A success effect we chose not to claim. An earlier look suggested structured context also lifted task success on the harder task: the bare workspaces scored partial while the XO-context ones scored complete. On inspection, the failing check was an integrity test that timed out under concurrent grading load rather than finding broken code, and the agent's actual feature code passed. That is a grading artifact, not a capability difference, so we do not make a reliability claim here. We mention it because catching it is the kind of rigor we hold the work to.

7. What this means for XO Projects

The practical reading is simple. The leverage is in the environment, not in a cleverer prompt or a bigger model. An XO project hands the agent the contract, the plan, and the memory up front, so when it sits down to work it already knows how the project is organized. That shows up as a smaller token bill on routine work, and because the context is cached, you get it for almost nothing on top of what an empty workspace would cost. The deeper reason is that an agent's cost is mostly the cost of figuring out where it is, and a good environment answers that question before the agent has to ask it.

Teams that invest in environment design get compounding returns. That was the argument. This pilot is a first measurement pointing the same way, and we will keep widening it.

Read the full research series

See how replication revised this pilot and how the later studies narrowed the useful role of context.

Why the unit of work matters

The conceptual argument behind this measurement: the environment is the load-bearing component of agentic work.

The unit of work thesis

As agents take on whole jobs, the work becomes the unit: an outcome to own, defined, budgeted, verified, and settled.

Appendix: per-cell data

Every number above is recomputed directly from the per-run telemetry records.

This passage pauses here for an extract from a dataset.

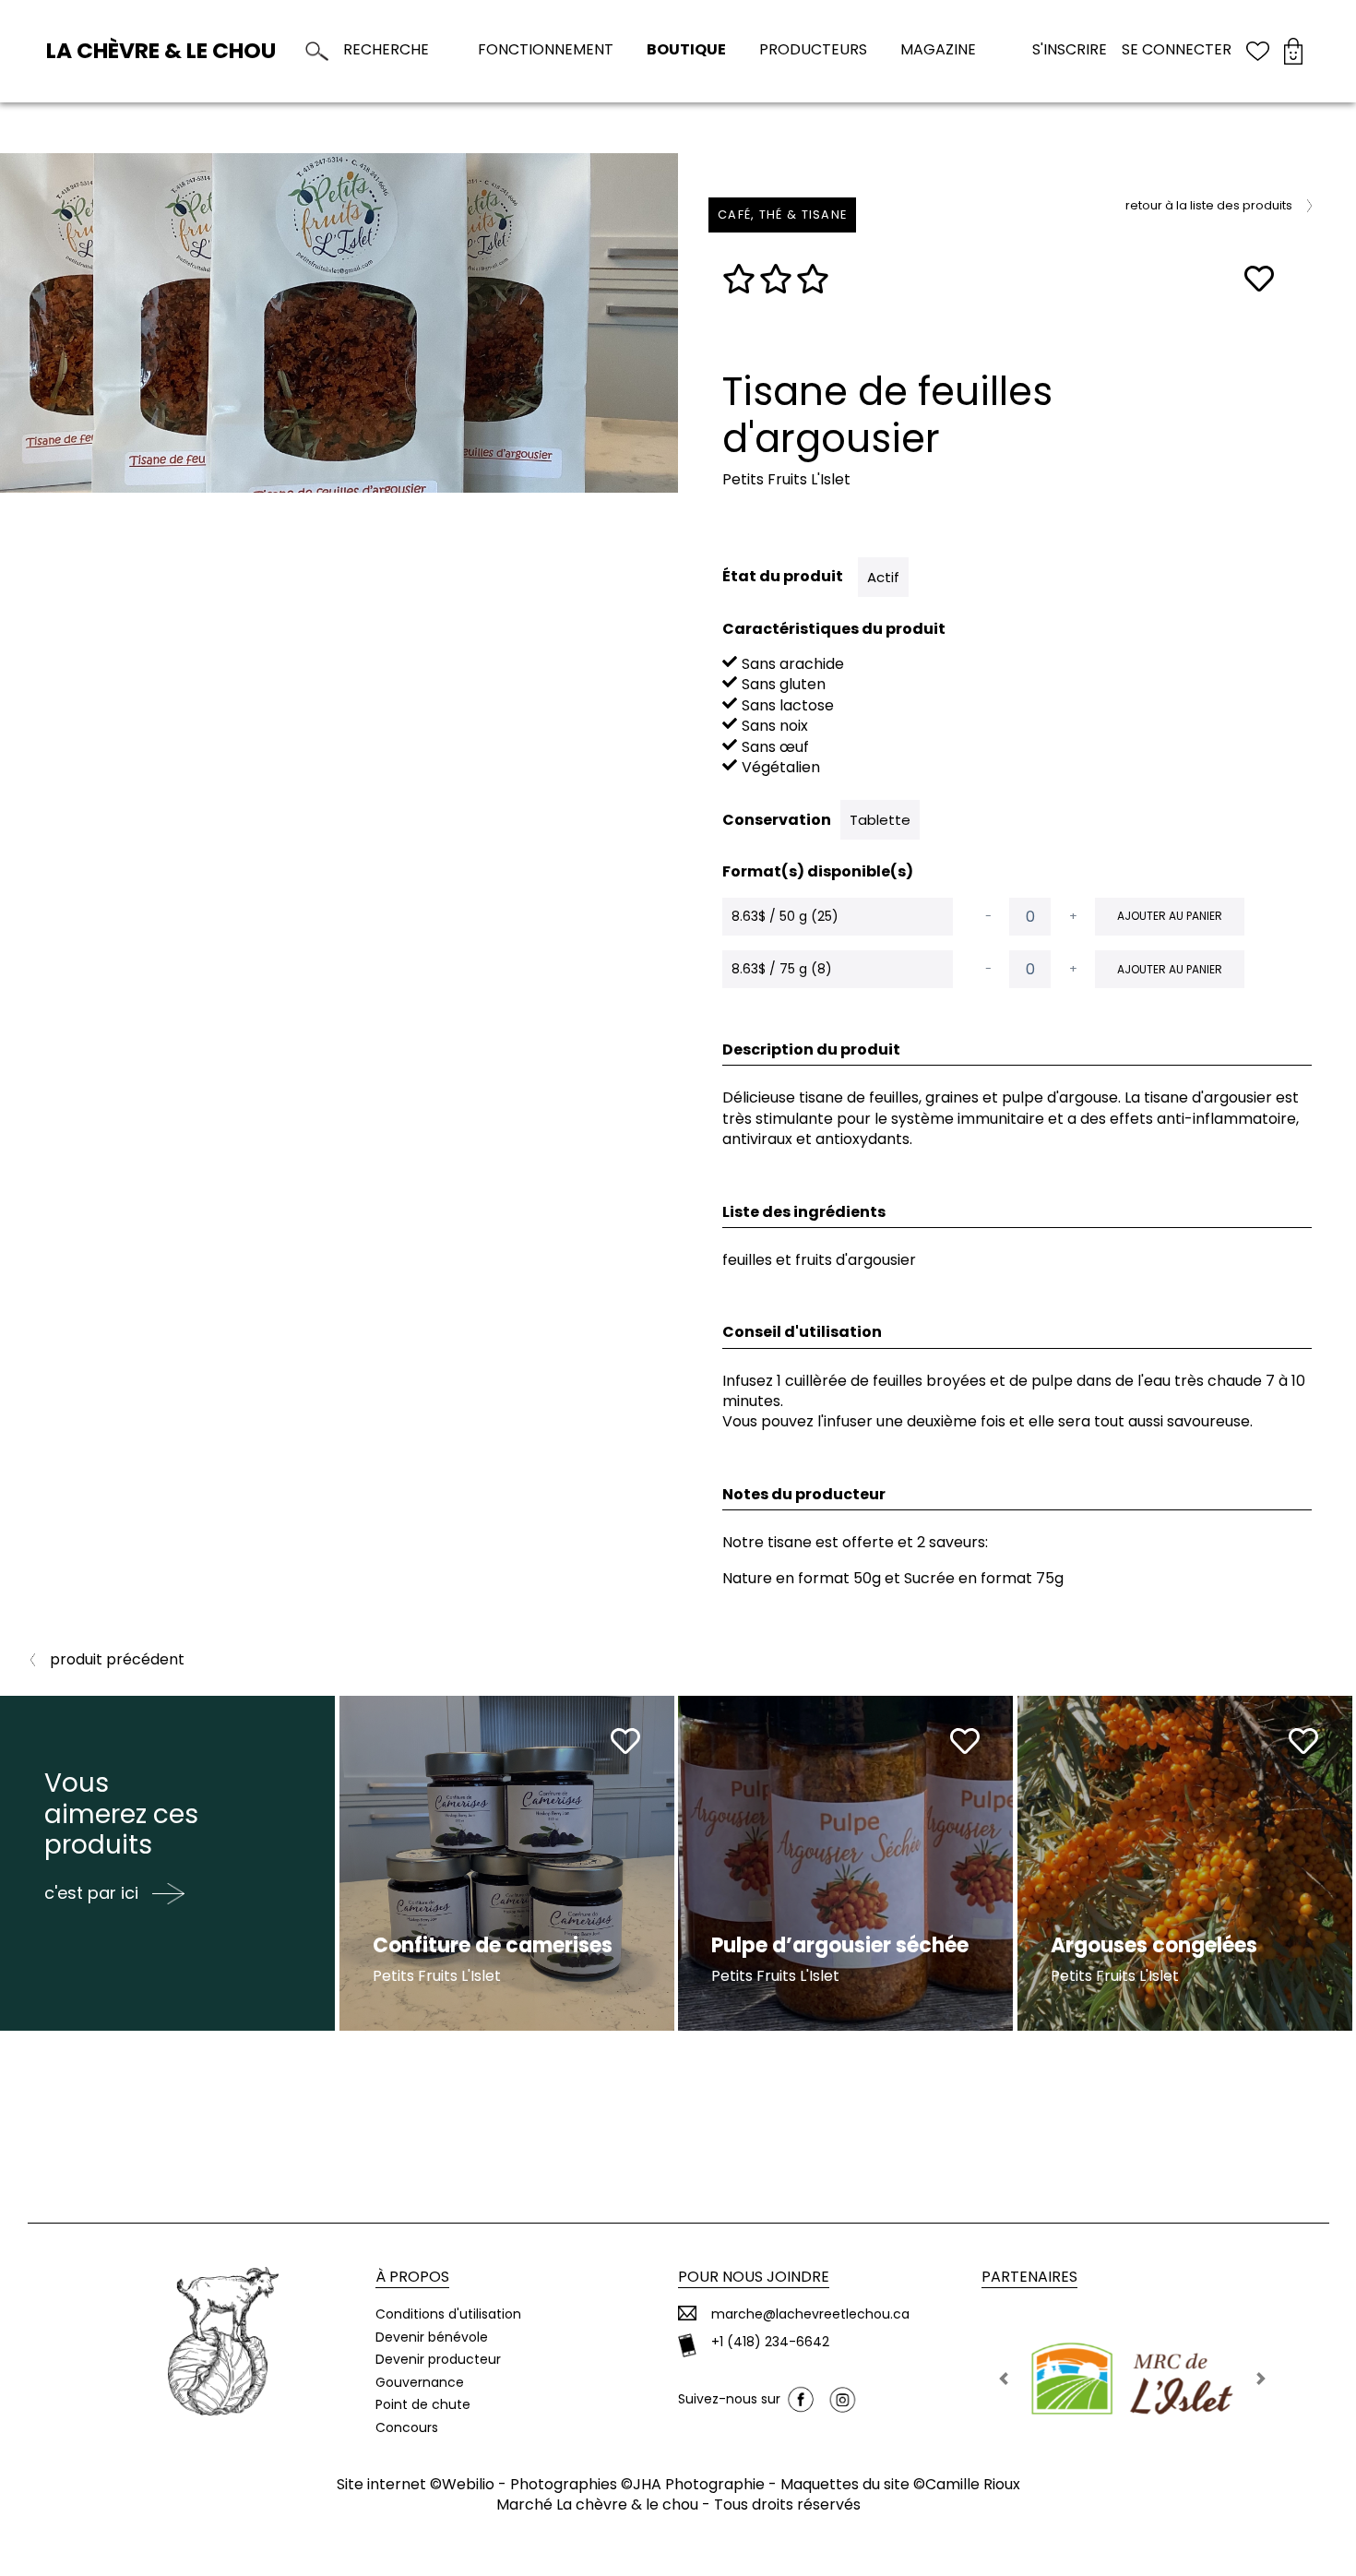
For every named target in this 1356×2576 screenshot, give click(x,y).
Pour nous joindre (753, 2276)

Tokens are rounded. The headline cost results come from T01, where all runs succeed so cost is comparable across conditions. T01 E0 is the mean of two runs; all other cells are single runs. T03 runs contribute to the orientation correlation in Figure 3 only.

Task	Env	Score	Input tokens	Effective (paid) tokens
T01	E0 Empty	1.00	1.87M	275K
T01	E1 +README	1.00	1.40M	278K
T01	E2 +AGENTS	1.00	1.27M	216K
T01	E3 +PROJECT	1.00	1.95M	323K
T01	E4 Full XO	1.00	1.80M	344K
T01	E5 +XO+Memory	1.00	1.20M	272K

How to cite: Bhimani, K., Dwivedi, A., Pedamkar, R., Sharma, S., and XO Labs Inc. (2026). How the Environment Affects Agent Performance and Token Cost: A Pilot on What XO Project Context Does to a Coding Agent. XO Labs Research.